El nombre geográfico forma parte de la cita de Jr 31,15. La mención es compleja:
-Por un lado en Ramá parece haber situado una tradición la tumba de Raquel (1Sm 10,2); era una localidad en territorio de Benjamín (Jos 18,25). Desde la tumba, la propia Raquel —que murió en el parto de Benjamín— llora la muerte (que en el contexto del profeta es sobre todo el destierro) de sus hijos. Ramá era también, según Jr 40,1, la estación antes de la partida de los desterrados a Babilonia. El motivo del llanto parece relacionarse específicamente con este hecho.
-Otra tradición muy asentada en la Biblia (Gn 35,19 y Gn 48,7) sitúa claramente la tumba de Raquel en Belén. Por tanto podría ser que Jr mencione Ramá sólo por ser estación de los desterrados.
-Una posibilidad más la trae Justino (Diál. 78,8) que conoce la tradición de la tumba en Belén y sitúa a Ramá en Arabia, como sitio lejano —la alusión sería entonces a la intensidad del grito, que se oye incluso desde allí—.

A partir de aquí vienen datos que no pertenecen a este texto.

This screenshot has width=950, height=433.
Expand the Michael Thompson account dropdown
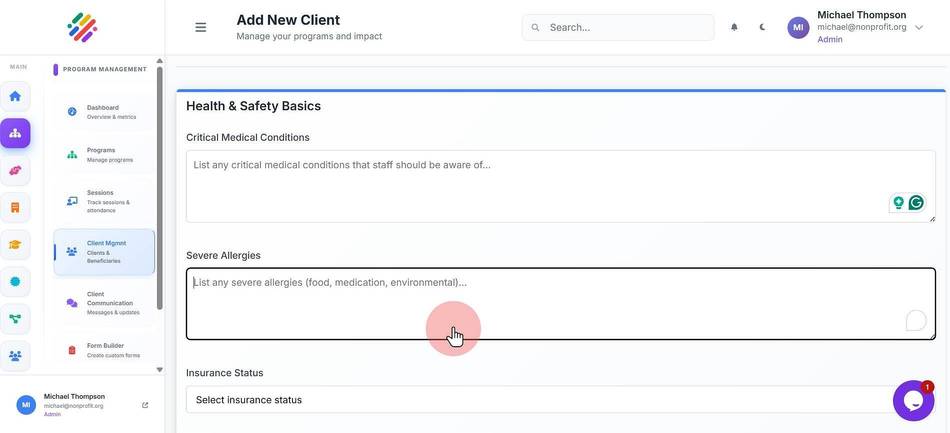pos(919,27)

-Cabe la posibilidad de que, sobre la doble tradición de la tumba de Raquel, Mateo, o los escribas del círculo donde se elaboraron estos textos, creyeran que Belén y Ramá eran el mismo sitio. De hecho el mapa más antiguo de Tierra Santa que se conoce, el mosaico de Madaba (s. V dC.), las identifica.
Con el mismo nombre de Ramá se conoce otra localidad, Ramatáyim-Sofim, mencionada en 1Sm 1,1 como lugar de nacimiento del profeta Samuel; no es una localización alternativa de esta que estamos tratando, sino otra ciudad, homónima en algunas tradiciones, que se suele identificar en la actualidad con la Arimatea mencionada en los evangelios, por ello la situación de esa segunda Ramá la trataremos bajo ese título.
La identificación de Ramá, cruzada por múltiples tradiciones topográficas y teológicas, refuerza el uso profundamente simbólico que Mateo hace del Antiguo Testamento: no se trata solo de geografía, sino de una memoria de dolor y esperanza proyectada sobre el presente de la infancia de Jesús.